TASK STATEMENT
All of the data below is to be returned unaltered.

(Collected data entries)
= Beginning of Section =
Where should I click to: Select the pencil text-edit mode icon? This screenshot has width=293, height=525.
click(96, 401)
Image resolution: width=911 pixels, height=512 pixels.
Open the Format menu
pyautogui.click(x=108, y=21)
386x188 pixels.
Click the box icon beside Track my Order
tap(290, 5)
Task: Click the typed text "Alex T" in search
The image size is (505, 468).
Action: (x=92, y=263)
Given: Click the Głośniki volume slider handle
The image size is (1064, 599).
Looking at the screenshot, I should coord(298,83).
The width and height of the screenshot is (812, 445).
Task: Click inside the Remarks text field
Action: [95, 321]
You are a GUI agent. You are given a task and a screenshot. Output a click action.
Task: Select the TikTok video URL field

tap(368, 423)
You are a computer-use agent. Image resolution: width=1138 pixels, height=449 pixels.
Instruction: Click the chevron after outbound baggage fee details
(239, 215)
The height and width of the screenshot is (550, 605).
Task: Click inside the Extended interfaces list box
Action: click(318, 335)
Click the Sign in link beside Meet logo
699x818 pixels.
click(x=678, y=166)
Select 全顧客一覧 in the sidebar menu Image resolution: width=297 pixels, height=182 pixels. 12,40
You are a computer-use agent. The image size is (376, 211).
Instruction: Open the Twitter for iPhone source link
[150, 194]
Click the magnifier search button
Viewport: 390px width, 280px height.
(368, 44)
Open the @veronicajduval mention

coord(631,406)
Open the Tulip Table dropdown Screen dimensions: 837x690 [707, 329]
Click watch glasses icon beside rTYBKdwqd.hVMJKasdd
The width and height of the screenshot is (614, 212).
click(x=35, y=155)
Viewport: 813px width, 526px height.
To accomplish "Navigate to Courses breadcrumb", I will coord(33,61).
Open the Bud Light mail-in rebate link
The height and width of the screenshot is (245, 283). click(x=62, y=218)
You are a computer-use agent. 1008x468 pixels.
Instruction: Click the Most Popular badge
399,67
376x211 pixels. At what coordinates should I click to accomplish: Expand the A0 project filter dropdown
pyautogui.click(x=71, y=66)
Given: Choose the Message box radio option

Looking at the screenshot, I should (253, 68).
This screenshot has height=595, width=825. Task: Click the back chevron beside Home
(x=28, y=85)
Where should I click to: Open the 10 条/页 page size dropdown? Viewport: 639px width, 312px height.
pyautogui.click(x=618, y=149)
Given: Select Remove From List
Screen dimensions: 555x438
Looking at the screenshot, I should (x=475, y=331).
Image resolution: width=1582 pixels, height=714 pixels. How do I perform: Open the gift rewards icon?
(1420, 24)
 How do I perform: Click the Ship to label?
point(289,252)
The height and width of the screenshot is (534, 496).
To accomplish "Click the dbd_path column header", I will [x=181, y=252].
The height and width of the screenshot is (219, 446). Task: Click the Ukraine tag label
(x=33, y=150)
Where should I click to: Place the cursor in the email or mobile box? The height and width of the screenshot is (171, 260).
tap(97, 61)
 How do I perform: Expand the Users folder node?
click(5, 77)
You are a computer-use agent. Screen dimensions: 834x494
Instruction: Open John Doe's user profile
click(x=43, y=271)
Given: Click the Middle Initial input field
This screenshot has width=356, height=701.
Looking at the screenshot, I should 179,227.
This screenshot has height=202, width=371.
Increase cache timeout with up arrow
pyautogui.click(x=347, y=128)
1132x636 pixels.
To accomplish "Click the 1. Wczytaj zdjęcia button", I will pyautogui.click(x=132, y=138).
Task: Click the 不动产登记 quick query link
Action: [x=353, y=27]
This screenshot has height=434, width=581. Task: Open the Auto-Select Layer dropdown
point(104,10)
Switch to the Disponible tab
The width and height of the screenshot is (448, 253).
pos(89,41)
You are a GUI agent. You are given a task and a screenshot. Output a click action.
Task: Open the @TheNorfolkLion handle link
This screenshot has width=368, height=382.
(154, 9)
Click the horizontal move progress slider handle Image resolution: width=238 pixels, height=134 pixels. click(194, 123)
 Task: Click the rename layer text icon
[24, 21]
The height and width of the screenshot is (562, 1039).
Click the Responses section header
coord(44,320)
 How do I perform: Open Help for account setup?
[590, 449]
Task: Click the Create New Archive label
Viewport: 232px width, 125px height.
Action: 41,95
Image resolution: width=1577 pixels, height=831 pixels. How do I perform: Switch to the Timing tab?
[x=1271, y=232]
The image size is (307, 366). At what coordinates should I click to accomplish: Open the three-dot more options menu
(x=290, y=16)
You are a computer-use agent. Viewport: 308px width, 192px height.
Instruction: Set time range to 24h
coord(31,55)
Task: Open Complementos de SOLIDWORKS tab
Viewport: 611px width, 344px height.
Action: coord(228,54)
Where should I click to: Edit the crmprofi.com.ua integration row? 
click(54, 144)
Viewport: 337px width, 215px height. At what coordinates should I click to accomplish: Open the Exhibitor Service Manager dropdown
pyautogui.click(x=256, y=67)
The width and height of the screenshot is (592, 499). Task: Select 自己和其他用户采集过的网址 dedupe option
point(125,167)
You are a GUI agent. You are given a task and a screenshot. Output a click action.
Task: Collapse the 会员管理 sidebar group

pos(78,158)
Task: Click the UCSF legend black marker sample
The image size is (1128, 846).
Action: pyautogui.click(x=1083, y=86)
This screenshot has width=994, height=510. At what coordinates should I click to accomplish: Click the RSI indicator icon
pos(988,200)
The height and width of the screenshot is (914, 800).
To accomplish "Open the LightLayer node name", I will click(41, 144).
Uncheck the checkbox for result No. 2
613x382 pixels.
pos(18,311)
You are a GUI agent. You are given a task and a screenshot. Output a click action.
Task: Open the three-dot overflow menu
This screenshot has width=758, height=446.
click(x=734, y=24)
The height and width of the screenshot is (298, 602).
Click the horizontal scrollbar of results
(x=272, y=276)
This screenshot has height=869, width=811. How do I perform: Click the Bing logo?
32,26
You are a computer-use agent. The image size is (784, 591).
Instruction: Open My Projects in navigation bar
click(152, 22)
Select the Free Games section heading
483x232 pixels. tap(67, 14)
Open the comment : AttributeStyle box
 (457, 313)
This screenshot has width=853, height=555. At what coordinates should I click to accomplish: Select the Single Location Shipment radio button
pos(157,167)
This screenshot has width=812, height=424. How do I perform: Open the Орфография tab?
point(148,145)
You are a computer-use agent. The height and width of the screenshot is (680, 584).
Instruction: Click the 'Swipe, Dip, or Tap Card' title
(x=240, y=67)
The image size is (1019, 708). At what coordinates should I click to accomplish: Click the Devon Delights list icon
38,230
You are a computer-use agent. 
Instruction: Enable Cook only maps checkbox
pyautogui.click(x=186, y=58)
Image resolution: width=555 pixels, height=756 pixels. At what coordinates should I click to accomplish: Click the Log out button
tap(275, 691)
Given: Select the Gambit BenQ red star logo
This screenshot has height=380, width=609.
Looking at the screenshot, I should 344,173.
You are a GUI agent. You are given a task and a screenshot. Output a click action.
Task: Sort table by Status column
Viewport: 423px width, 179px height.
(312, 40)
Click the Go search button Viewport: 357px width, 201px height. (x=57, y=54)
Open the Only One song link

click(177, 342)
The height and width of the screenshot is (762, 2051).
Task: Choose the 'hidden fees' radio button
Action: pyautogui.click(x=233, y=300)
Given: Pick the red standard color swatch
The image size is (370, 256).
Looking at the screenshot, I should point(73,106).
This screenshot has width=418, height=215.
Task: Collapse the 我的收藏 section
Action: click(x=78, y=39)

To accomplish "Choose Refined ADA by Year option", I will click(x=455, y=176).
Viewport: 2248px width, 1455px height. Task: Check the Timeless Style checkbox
= End of Section =
TASK SOLUTION
Where should I click to: Select the pencil text-edit mode icon? This screenshot has width=293, height=525.
click(96, 401)
Image resolution: width=911 pixels, height=512 pixels.
Open the Format menu
pyautogui.click(x=108, y=21)
386x188 pixels.
Click the box icon beside Track my Order
tap(290, 5)
Task: Click the typed text "Alex T" in search
The image size is (505, 468).
Action: (x=92, y=263)
Given: Click the Głośniki volume slider handle
The image size is (1064, 599).
Looking at the screenshot, I should coord(298,83).
The width and height of the screenshot is (812, 445).
Task: Click inside the Remarks text field
Action: [95, 321]
You are a GUI agent. You are given a task and a screenshot. Output a click action.
Task: Select the TikTok video URL field

tap(368, 423)
You are a computer-use agent. Image resolution: width=1138 pixels, height=449 pixels.
Instruction: Click the chevron after outbound baggage fee details
(239, 215)
The height and width of the screenshot is (550, 605).
Task: Click inside the Extended interfaces list box
Action: click(318, 335)
Click the Sign in link beside Meet logo
699x818 pixels.
click(x=678, y=166)
Select 全顧客一覧 in the sidebar menu Image resolution: width=297 pixels, height=182 pixels. 12,40
You are a computer-use agent. The image size is (376, 211).
Instruction: Open the Twitter for iPhone source link
[150, 194]
Click the magnifier search button
Viewport: 390px width, 280px height.
(368, 44)
Open the @veronicajduval mention

coord(631,406)
Open the Tulip Table dropdown Screen dimensions: 837x690 [707, 329]
Click watch glasses icon beside rTYBKdwqd.hVMJKasdd
The width and height of the screenshot is (614, 212).
click(x=35, y=155)
Viewport: 813px width, 526px height.
To accomplish "Navigate to Courses breadcrumb", I will coord(33,61).
Open the Bud Light mail-in rebate link
The height and width of the screenshot is (245, 283). click(x=62, y=218)
You are a computer-use agent. 1008x468 pixels.
Instruction: Click the Most Popular badge
399,67
376x211 pixels. At what coordinates should I click to accomplish: Expand the A0 project filter dropdown
pyautogui.click(x=71, y=66)
Given: Choose the Message box radio option

Looking at the screenshot, I should (253, 68).
This screenshot has height=595, width=825. Task: Click the back chevron beside Home
(x=28, y=85)
Where should I click to: Open the 10 条/页 page size dropdown? Viewport: 639px width, 312px height.
pyautogui.click(x=618, y=149)
Given: Select Remove From List
Screen dimensions: 555x438
Looking at the screenshot, I should (x=475, y=331).
Image resolution: width=1582 pixels, height=714 pixels. How do I perform: Open the gift rewards icon?
(1420, 24)
 How do I perform: Click the Ship to label?
point(289,252)
The height and width of the screenshot is (534, 496).
To accomplish "Click the dbd_path column header", I will [x=181, y=252].
The height and width of the screenshot is (219, 446). Task: Click the Ukraine tag label
(x=33, y=150)
Where should I click to: Place the cursor in the email or mobile box? The height and width of the screenshot is (171, 260).
tap(97, 61)
 How do I perform: Expand the Users folder node?
click(5, 77)
You are a computer-use agent. Screen dimensions: 834x494
Instruction: Open John Doe's user profile
click(x=43, y=271)
Given: Click the Middle Initial input field
This screenshot has width=356, height=701.
Looking at the screenshot, I should 179,227.
This screenshot has height=202, width=371.
Increase cache timeout with up arrow
pyautogui.click(x=347, y=128)
1132x636 pixels.
To accomplish "Click the 1. Wczytaj zdjęcia button", I will pyautogui.click(x=132, y=138).
Task: Click the 不动产登记 quick query link
Action: [x=353, y=27]
This screenshot has height=434, width=581. Task: Open the Auto-Select Layer dropdown
point(104,10)
Switch to the Disponible tab
The width and height of the screenshot is (448, 253).
pos(89,41)
You are a GUI agent. You are given a task and a screenshot. Output a click action.
Task: Open the @TheNorfolkLion handle link
This screenshot has width=368, height=382.
(154, 9)
Click the horizontal move progress slider handle Image resolution: width=238 pixels, height=134 pixels. click(194, 123)
 Task: Click the rename layer text icon
[24, 21]
The height and width of the screenshot is (562, 1039).
Click the Responses section header
coord(44,320)
 How do I perform: Open Help for account setup?
[590, 449]
Task: Click the Create New Archive label
Viewport: 232px width, 125px height.
Action: 41,95
Image resolution: width=1577 pixels, height=831 pixels. How do I perform: Switch to the Timing tab?
[x=1271, y=232]
The image size is (307, 366). At what coordinates should I click to accomplish: Open the three-dot more options menu
(x=290, y=16)
You are a computer-use agent. Viewport: 308px width, 192px height.
Instruction: Set time range to 24h
coord(31,55)
Task: Open Complementos de SOLIDWORKS tab
Viewport: 611px width, 344px height.
Action: coord(228,54)
Where should I click to: Edit the crmprofi.com.ua integration row? 
click(54, 144)
Viewport: 337px width, 215px height. At what coordinates should I click to accomplish: Open the Exhibitor Service Manager dropdown
pyautogui.click(x=256, y=67)
The width and height of the screenshot is (592, 499). Task: Select 自己和其他用户采集过的网址 dedupe option
point(125,167)
You are a GUI agent. You are given a task and a screenshot. Output a click action.
Task: Collapse the 会员管理 sidebar group

pos(78,158)
Task: Click the UCSF legend black marker sample
The image size is (1128, 846).
Action: pyautogui.click(x=1083, y=86)
This screenshot has width=994, height=510. At what coordinates should I click to accomplish: Click the RSI indicator icon
pos(988,200)
The height and width of the screenshot is (914, 800).
To accomplish "Open the LightLayer node name", I will click(41, 144).
Uncheck the checkbox for result No. 2
613x382 pixels.
pos(18,311)
You are a GUI agent. You are given a task and a screenshot. Output a click action.
Task: Open the three-dot overflow menu
This screenshot has width=758, height=446.
click(x=734, y=24)
The height and width of the screenshot is (298, 602).
Click the horizontal scrollbar of results
(x=272, y=276)
This screenshot has height=869, width=811. How do I perform: Click the Bing logo?
32,26
You are a computer-use agent. The image size is (784, 591).
Instruction: Open My Projects in navigation bar
click(152, 22)
Select the Free Games section heading
483x232 pixels. tap(67, 14)
Open the comment : AttributeStyle box
 (457, 313)
This screenshot has width=853, height=555. At what coordinates should I click to accomplish: Select the Single Location Shipment radio button
pos(157,167)
This screenshot has width=812, height=424. How do I perform: Open the Орфография tab?
point(148,145)
You are a computer-use agent. The height and width of the screenshot is (680, 584).
Instruction: Click the 'Swipe, Dip, or Tap Card' title
(x=240, y=67)
The image size is (1019, 708). At what coordinates should I click to accomplish: Click the Devon Delights list icon
38,230
You are a computer-use agent. 
Instruction: Enable Cook only maps checkbox
pyautogui.click(x=186, y=58)
Image resolution: width=555 pixels, height=756 pixels. At what coordinates should I click to accomplish: Click the Log out button
tap(275, 691)
Given: Select the Gambit BenQ red star logo
This screenshot has height=380, width=609.
Looking at the screenshot, I should 344,173.
You are a GUI agent. You are given a task and a screenshot. Output a click action.
Task: Sort table by Status column
Viewport: 423px width, 179px height.
(312, 40)
Click the Go search button Viewport: 357px width, 201px height. (x=57, y=54)
Open the Only One song link

click(177, 342)
The height and width of the screenshot is (762, 2051).
Task: Choose the 'hidden fees' radio button
Action: pyautogui.click(x=233, y=300)
Given: Pick the red standard color swatch
The image size is (370, 256).
Looking at the screenshot, I should point(73,106).
This screenshot has width=418, height=215.
Task: Collapse the 我的收藏 section
Action: click(x=78, y=39)

To accomplish "Choose Refined ADA by Year option", I will click(x=455, y=176).
Viewport: 2248px width, 1455px height. Task: Check the Timeless Style checkbox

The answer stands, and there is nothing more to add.